Ok, so long ago and far away I took a trip to Emerald City Comics. I was just getting into comics and I found the listing in the yellow pages while I was on my Summer vacation. What I found there was a slightly fear inducing, utterly magical world of tables and boxes filled with stories and pictures. This is where I found ‘Hero Sandwich.’ It was a collection of about six issues that comprised one story line. I fell in love.
I can’t say if this was really in a time before the internet or if it was just a time before I was aware of it. Basically, I had little access to finding more except for that same shop, Emerald City Comics, or the ad for a publishers catalog in the back of ‘Hero Sandwich.’ The ad was already old and I wondered, as I filled out and sealed up the request, whether or not I would hear anything of it. A month or so later, I had mail from Slave Labor Graphics.

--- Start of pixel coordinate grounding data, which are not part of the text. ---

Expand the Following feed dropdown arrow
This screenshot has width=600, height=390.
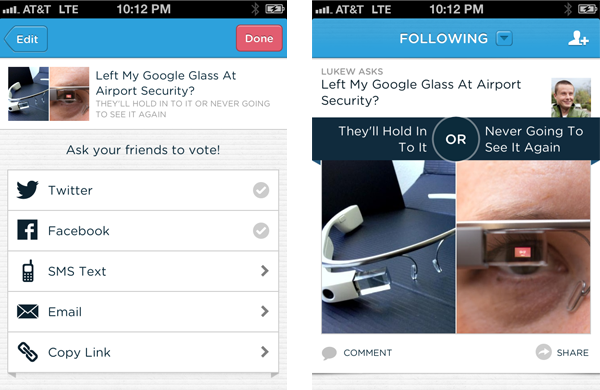(x=504, y=38)
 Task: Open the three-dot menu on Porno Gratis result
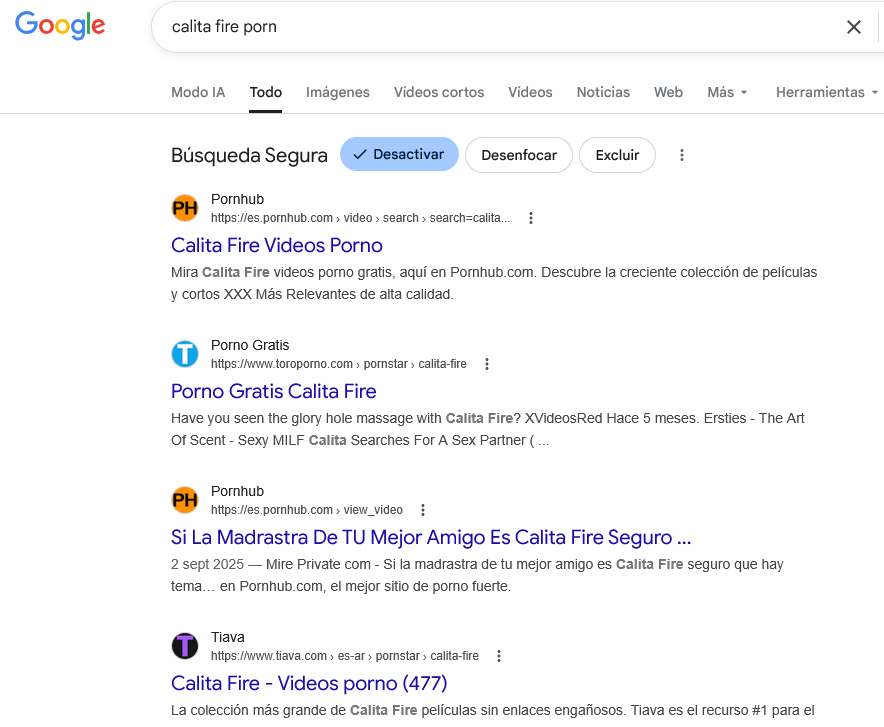[x=486, y=363]
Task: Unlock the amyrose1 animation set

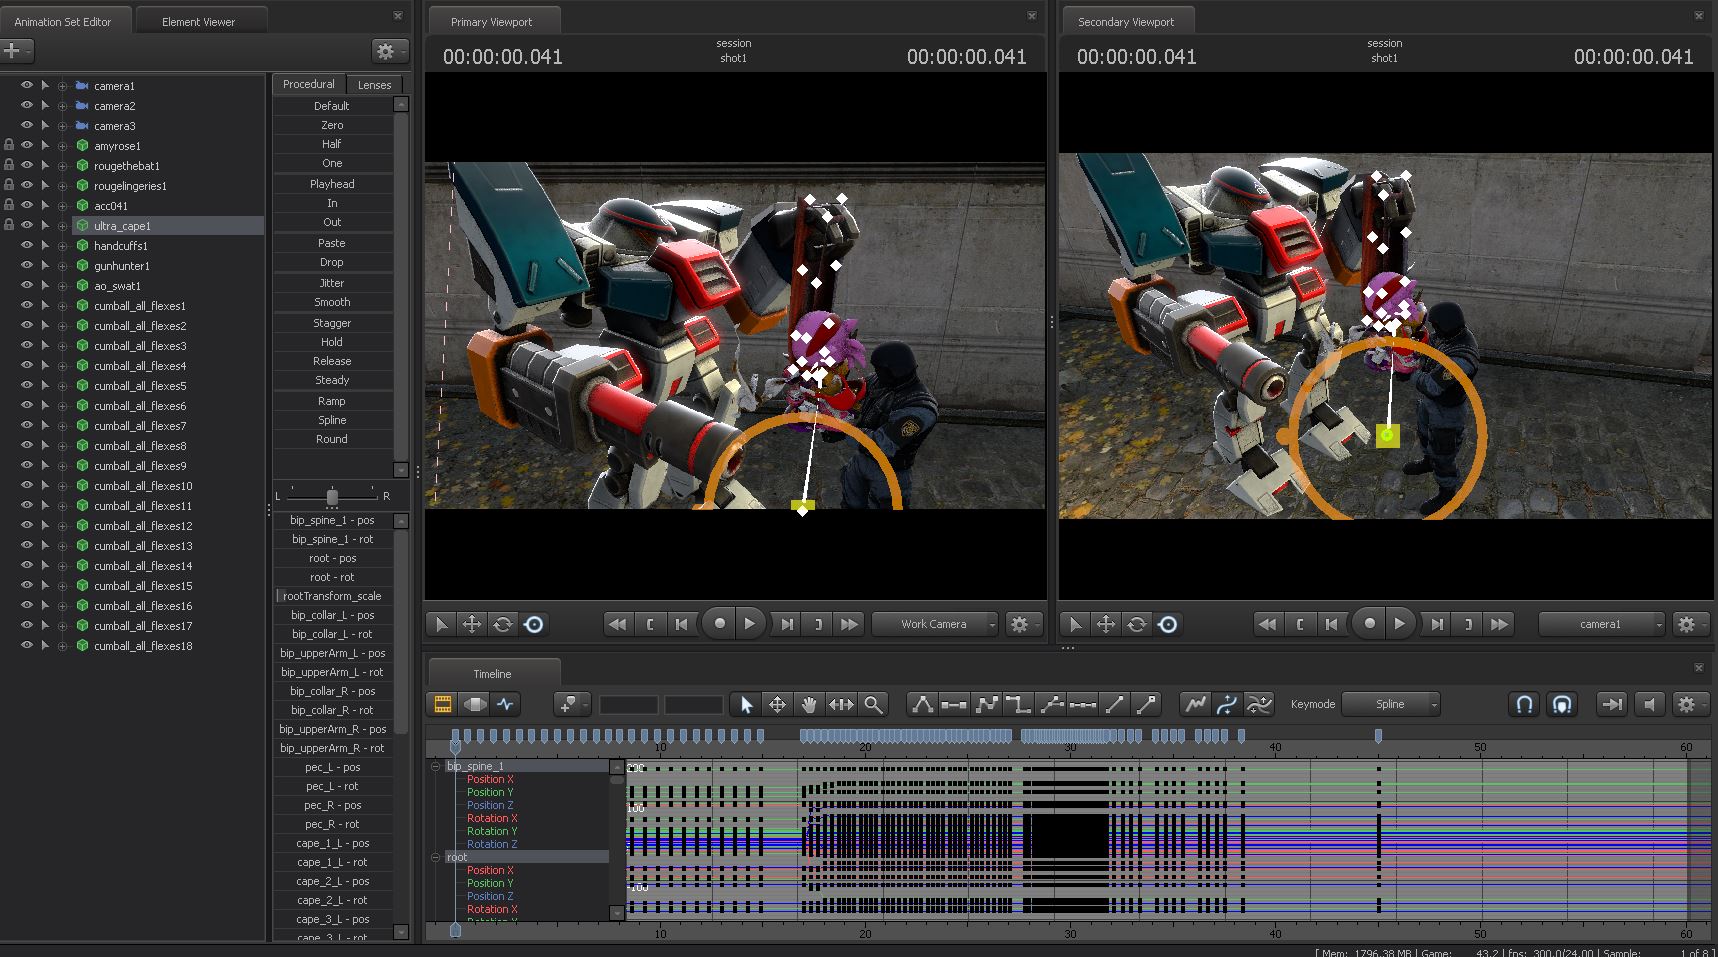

I gathered up my meager allowance savings and placed my order for a few titles including Milk and cheese, Library Bonnet, and Pirate Patrol. My comic book collecting was slow in those days and everything got put on hold during the school year. By the time I made my second order, I had found SLG’s online site and discovered Johnny the Homicidal Maniac, Rare Creature, and Lenore. Eventually SLG publications started showing up in honest to goodness bookstores, and then in used bookstores. This is how I found Rex Libris. That bowling ball monolith logo was all I needed to see to know I wanted the comic it lived on.
Somewhere in the middle of this I got the idea in my head that I might create a comic myself. I’m not even sure where this initial attempt ended up. I think I can remember it being pretty bad, you know typical Mary Sue turned mutated super hero. It was the idea of SLG’s open submission policy that made me even want to attempt comicking. I was misguided, I know. I have much better reasons for drawing comics now.